New York Times
February 22nd, 2002
ART REVIEW | THE ARMORY SHOW
Grown Up and in Love With Color
By ROBERTA SMITH
The Armory Show has survived its growth spurt. Last year it shot up to 170 dealers from fewer than 100, moved into two big piers on the Hudson River and experienced some moments of adolescent awkwardness. There were problems moving art in, getting it on the walls and finding a decent snack. Many dealers grumbled, but they seem to have been heard. The New York dealers who founded the fair, back at the Gramercy Hotel in 1994, have handed over its administration to full-time professionals, and much has been ironed out.
The walls are sturdier this year, the floors are carpeted, and reasonable nourishment is available. An unfamiliar sense of calm prevailed during the setting-up days earlier this week. The whole event feels and looks much more together, even adult.
The Armory Show’s claim to be the “International Fair of New Art” is more or less fulfilled. Unless you spend your life jetting between European art capitals and international biennials, there is always new information to be gleaned from careful perusal of the fair’s booths.
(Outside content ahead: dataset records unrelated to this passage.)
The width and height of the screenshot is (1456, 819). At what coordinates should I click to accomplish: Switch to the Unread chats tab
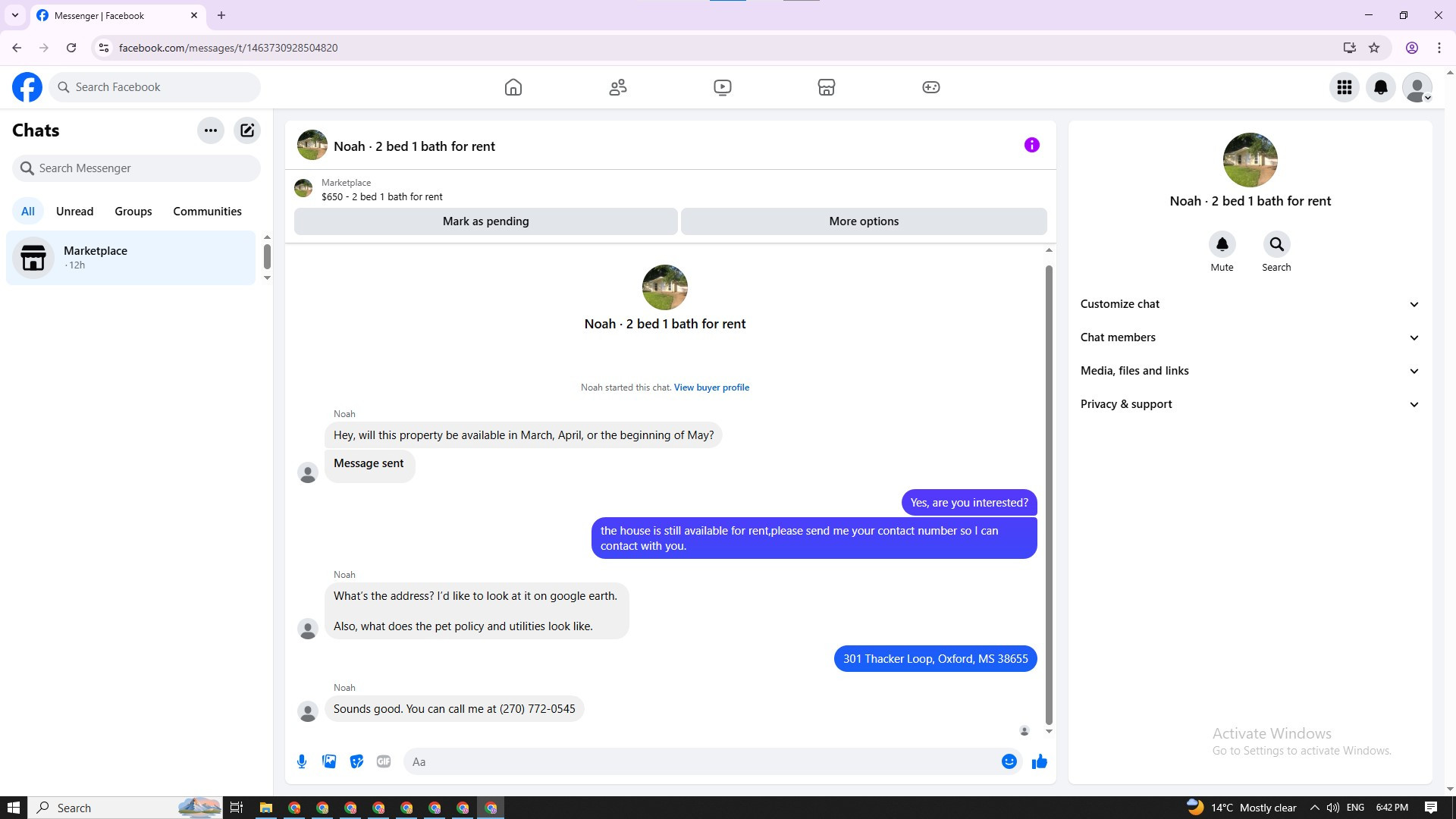[74, 212]

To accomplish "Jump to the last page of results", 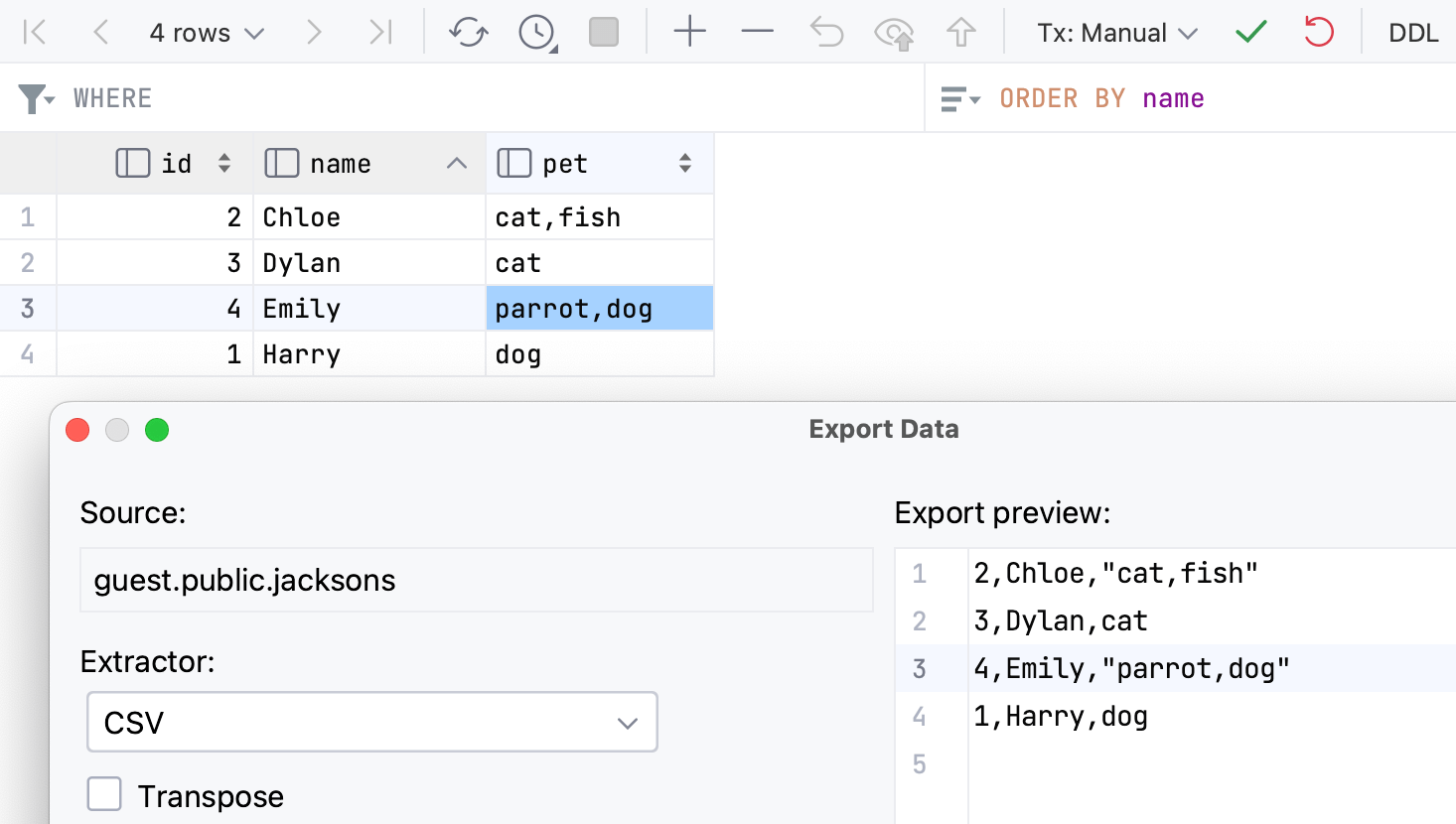I will 380,32.
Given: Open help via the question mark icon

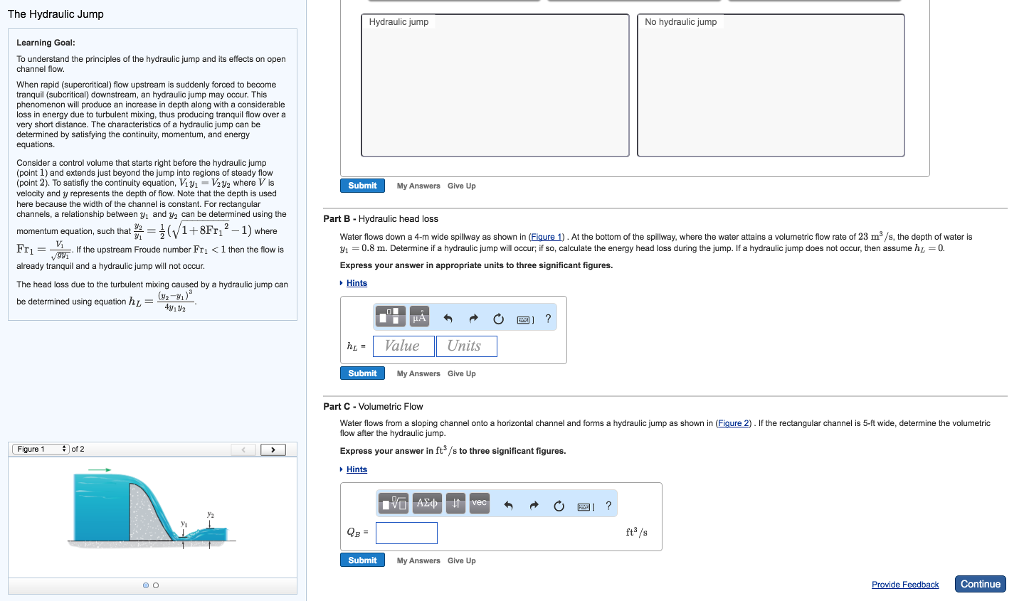Looking at the screenshot, I should tap(548, 317).
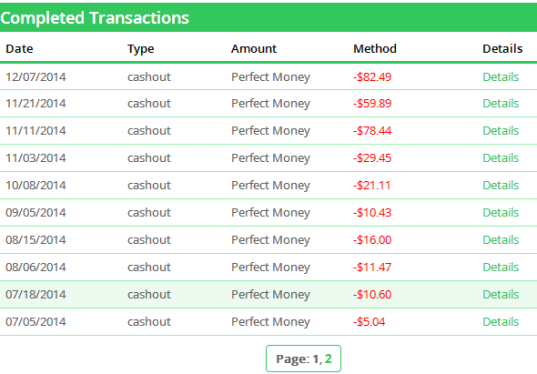Screen dimensions: 537x374
Task: Click the Method column header
Action: 375,49
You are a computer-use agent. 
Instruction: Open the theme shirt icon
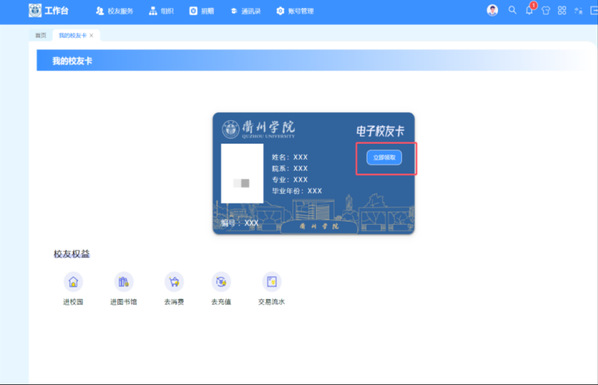[x=546, y=11]
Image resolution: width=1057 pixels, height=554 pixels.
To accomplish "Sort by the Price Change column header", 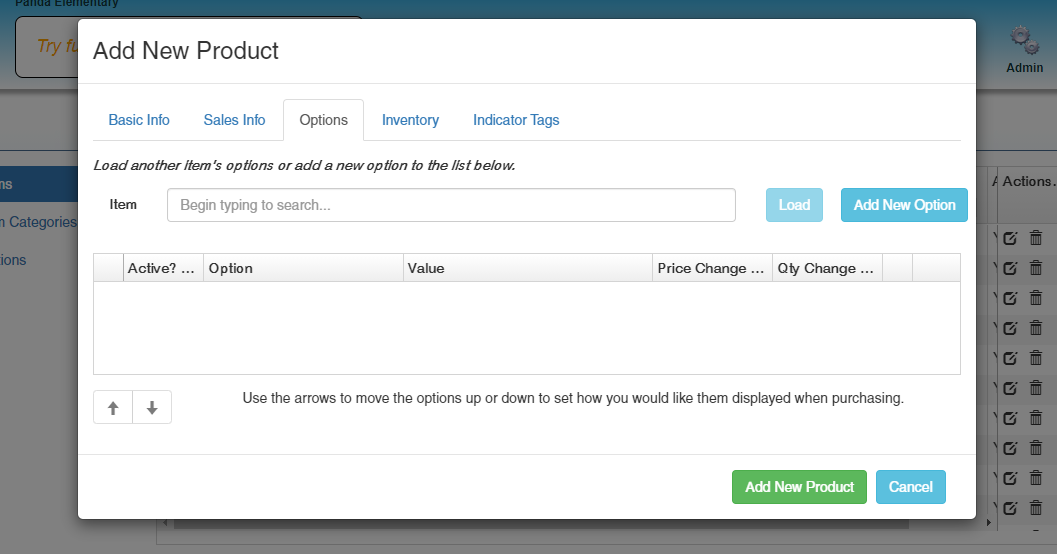I will coord(711,268).
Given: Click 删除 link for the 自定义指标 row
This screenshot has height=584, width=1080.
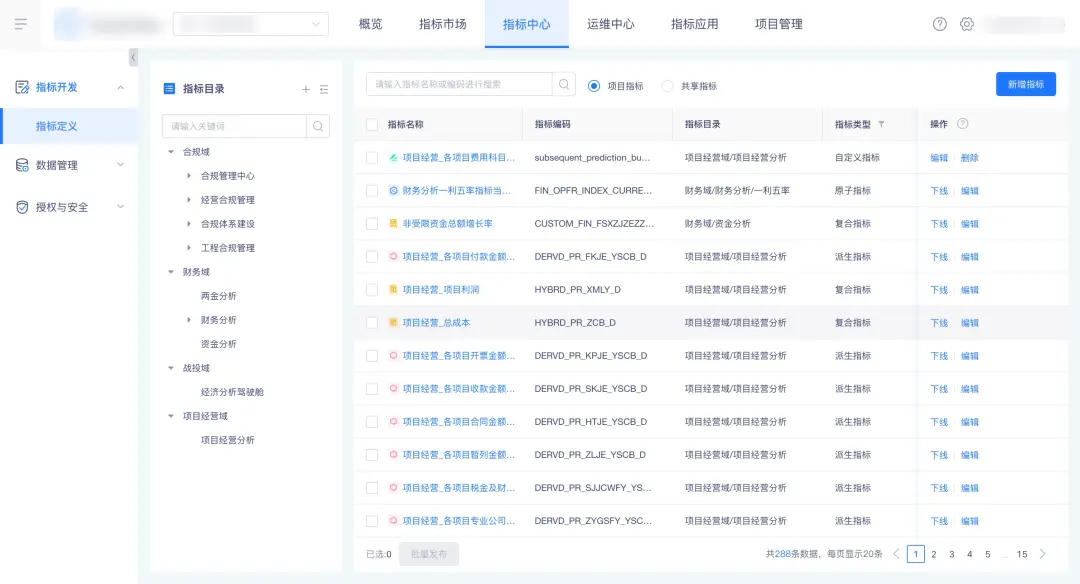Looking at the screenshot, I should click(969, 158).
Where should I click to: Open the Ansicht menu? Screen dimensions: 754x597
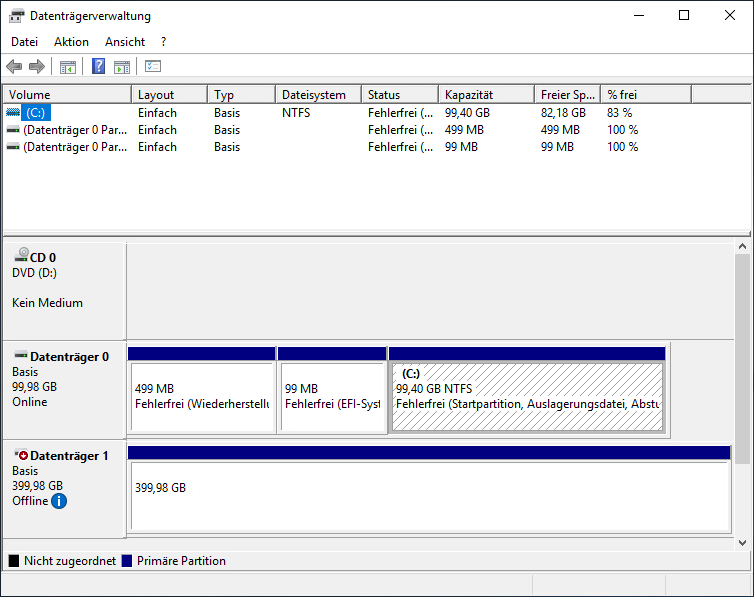[x=125, y=42]
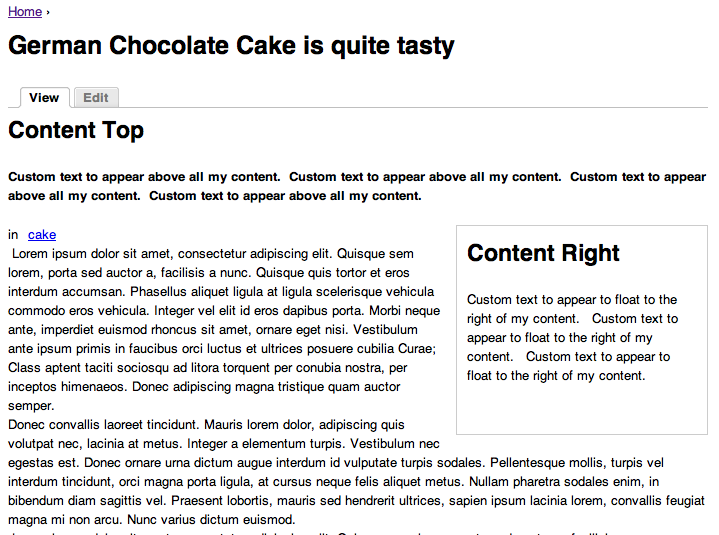Click the custom text inside the Content Right box
The width and height of the screenshot is (719, 535).
571,338

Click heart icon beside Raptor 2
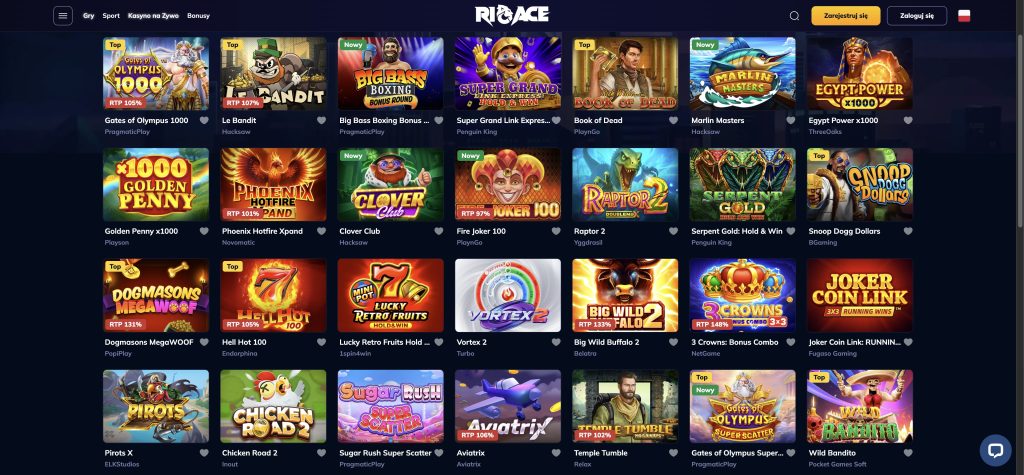pos(673,231)
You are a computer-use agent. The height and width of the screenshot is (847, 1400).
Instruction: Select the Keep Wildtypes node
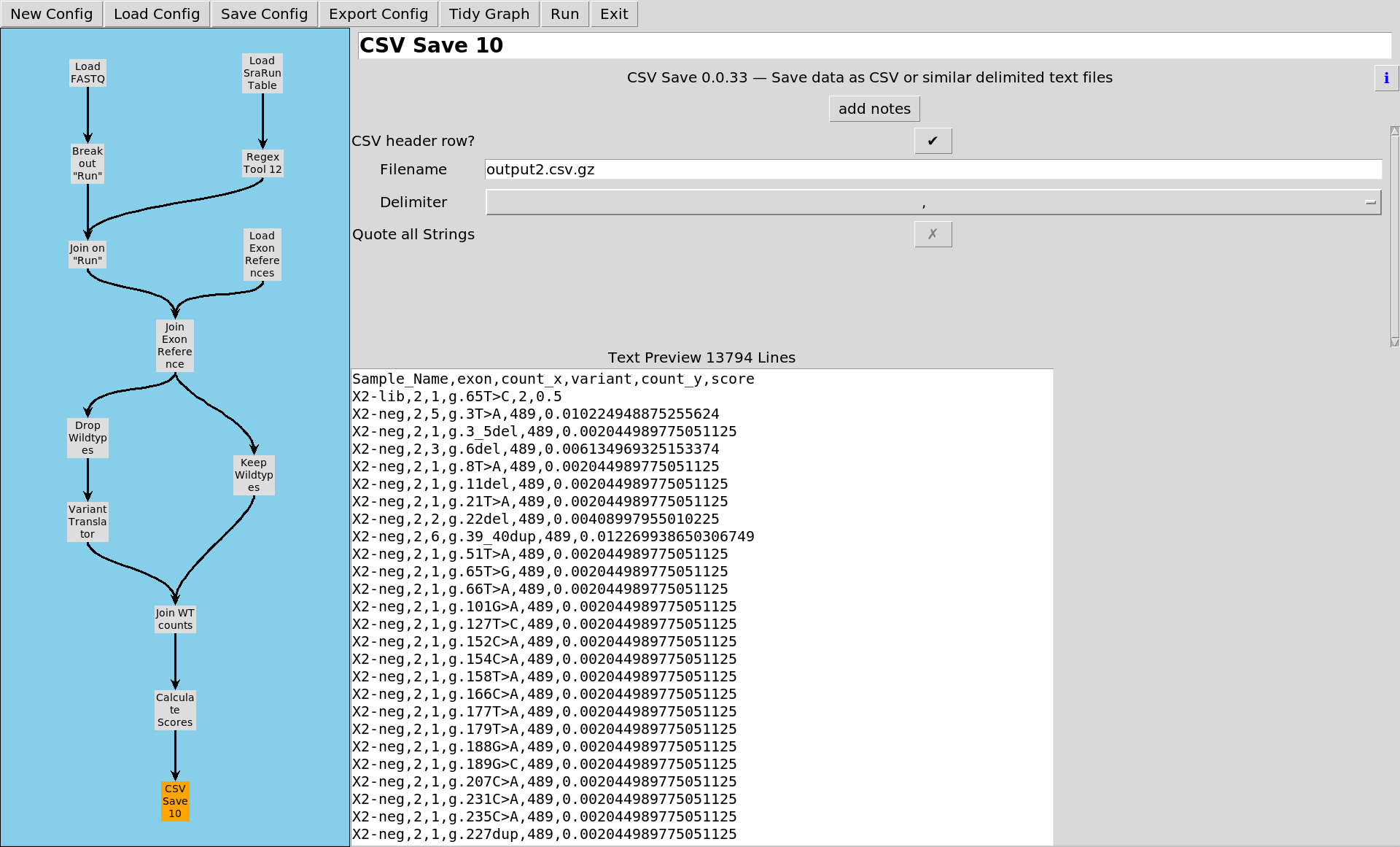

You can even make up for missed trips. For those who didn’t make it to Sicily in June for the unveiling of Maurizio Catalan’s full-size rendition of the “Hollywood” sign, there is a panoramic photograph at Marian Goodman that includes ant-sized art mavens climbing the hill for a first look. For those who may miss the forthcoming Matthew Barney exhibition (there are rumors of difficulties at even the European museums that plan to show it now that the Guggenheim has had to cancel its show), the photographs from “Cremaster 3,” the final segment of his film epic, can be seen at Barbara Gladstone, and they include a hirsute giant worthy of Wagner.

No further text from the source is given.